==== Given data
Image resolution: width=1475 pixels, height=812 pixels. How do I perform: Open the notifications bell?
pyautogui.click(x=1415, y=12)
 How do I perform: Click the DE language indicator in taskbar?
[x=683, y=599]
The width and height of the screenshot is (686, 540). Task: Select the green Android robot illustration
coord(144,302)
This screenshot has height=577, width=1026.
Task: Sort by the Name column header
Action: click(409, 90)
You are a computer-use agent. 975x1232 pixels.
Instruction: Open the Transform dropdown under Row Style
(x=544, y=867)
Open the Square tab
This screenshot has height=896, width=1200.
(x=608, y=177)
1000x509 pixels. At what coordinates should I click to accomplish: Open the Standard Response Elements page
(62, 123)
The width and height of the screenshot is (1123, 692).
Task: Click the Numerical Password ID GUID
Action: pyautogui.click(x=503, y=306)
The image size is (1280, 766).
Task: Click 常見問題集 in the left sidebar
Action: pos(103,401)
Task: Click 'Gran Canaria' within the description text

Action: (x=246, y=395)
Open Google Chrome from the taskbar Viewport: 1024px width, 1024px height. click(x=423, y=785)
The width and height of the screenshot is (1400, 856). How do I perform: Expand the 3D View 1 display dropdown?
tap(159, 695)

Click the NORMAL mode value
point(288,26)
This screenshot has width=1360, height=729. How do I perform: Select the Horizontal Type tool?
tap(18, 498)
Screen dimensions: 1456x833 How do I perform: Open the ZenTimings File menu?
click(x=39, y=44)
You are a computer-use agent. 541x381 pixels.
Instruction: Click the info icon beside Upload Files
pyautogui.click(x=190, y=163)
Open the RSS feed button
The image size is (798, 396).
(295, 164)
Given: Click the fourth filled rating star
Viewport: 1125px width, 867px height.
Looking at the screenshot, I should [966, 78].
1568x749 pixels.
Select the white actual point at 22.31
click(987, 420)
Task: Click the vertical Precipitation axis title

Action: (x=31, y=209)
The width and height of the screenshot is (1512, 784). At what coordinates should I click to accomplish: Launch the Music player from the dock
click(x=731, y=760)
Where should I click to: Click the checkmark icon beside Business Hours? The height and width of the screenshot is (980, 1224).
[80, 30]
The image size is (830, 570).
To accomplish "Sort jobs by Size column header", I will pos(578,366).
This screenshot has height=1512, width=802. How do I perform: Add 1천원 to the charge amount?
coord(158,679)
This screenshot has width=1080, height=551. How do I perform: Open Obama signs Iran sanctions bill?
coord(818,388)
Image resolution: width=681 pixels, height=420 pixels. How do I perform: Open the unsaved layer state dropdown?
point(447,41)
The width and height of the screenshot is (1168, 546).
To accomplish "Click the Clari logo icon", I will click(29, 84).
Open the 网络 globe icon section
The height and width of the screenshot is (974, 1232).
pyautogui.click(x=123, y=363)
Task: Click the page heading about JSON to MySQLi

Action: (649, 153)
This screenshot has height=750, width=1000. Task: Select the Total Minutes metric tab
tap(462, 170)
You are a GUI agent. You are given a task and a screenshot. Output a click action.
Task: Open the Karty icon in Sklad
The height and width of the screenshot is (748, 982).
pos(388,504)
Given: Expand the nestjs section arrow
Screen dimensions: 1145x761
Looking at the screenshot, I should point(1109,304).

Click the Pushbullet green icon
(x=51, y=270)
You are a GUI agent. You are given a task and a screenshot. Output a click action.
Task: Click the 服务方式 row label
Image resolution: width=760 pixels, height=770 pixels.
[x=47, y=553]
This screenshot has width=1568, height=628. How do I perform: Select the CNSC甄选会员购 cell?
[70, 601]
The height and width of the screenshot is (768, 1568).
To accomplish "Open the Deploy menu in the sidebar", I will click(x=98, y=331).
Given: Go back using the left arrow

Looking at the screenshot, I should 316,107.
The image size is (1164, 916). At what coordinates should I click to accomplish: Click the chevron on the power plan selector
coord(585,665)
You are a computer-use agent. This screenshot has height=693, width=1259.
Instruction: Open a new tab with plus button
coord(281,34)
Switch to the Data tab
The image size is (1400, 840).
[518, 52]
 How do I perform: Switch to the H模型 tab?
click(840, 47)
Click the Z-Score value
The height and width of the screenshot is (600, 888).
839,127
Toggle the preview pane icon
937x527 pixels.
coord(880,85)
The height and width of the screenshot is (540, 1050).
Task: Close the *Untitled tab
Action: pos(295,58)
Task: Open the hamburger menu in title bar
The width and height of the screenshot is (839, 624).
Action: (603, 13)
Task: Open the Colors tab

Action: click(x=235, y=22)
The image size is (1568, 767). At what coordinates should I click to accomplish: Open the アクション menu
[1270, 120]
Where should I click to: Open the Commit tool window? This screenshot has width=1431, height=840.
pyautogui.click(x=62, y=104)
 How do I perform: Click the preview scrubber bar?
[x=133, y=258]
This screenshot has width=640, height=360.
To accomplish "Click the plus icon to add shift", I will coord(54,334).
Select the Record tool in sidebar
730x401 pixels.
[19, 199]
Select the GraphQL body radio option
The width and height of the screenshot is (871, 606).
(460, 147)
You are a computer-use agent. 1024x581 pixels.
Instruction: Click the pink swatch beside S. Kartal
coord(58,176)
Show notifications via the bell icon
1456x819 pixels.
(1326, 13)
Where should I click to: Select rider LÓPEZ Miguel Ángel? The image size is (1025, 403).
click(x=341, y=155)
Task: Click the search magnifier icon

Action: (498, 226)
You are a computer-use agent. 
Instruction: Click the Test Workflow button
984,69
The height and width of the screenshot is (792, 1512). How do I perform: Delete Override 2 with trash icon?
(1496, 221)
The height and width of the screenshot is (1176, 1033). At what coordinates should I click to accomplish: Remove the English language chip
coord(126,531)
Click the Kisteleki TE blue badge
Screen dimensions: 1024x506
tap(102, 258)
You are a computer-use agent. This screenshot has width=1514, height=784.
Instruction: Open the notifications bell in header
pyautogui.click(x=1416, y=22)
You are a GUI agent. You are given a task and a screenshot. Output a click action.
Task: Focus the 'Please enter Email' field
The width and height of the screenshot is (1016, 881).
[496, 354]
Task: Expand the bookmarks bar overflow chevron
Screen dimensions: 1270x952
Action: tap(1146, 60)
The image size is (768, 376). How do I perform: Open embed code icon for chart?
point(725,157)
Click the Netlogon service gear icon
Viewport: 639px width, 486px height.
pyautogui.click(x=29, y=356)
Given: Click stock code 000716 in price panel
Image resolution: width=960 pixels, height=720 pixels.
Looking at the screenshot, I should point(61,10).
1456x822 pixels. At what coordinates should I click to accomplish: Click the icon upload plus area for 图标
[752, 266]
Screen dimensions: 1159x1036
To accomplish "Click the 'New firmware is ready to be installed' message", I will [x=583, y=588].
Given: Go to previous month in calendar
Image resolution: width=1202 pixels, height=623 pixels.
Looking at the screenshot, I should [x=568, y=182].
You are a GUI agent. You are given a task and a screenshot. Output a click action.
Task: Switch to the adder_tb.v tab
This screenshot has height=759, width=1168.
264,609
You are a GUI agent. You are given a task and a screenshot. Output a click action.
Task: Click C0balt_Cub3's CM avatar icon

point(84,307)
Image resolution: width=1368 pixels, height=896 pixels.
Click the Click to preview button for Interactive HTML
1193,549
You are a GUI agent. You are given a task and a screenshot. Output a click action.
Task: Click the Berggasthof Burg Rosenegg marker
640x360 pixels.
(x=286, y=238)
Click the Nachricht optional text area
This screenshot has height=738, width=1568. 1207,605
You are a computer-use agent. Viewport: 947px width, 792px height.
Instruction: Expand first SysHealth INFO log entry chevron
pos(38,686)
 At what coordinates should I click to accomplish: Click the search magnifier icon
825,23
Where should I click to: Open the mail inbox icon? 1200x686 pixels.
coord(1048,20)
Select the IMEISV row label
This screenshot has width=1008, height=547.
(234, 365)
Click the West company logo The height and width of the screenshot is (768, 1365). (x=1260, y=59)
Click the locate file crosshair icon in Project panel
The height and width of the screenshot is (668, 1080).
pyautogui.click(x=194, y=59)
========
● Given problem
Switch "Square" to "Circle" in the stretch of data from the start through the line containing "(x=608, y=177)", and write out that stretch again with everything else unchanged.

● Full answer
Image resolution: width=1475 pixels, height=812 pixels. How do I perform: Open the notifications bell?
pyautogui.click(x=1415, y=12)
 How do I perform: Click the DE language indicator in taskbar?
[x=683, y=599]
The width and height of the screenshot is (686, 540). Task: Select the green Android robot illustration
coord(144,302)
This screenshot has height=577, width=1026.
Task: Sort by the Name column header
Action: click(409, 90)
You are a computer-use agent. 975x1232 pixels.
Instruction: Open the Transform dropdown under Row Style
(x=544, y=867)
Open the Circle tab
This screenshot has height=896, width=1200.
(x=608, y=177)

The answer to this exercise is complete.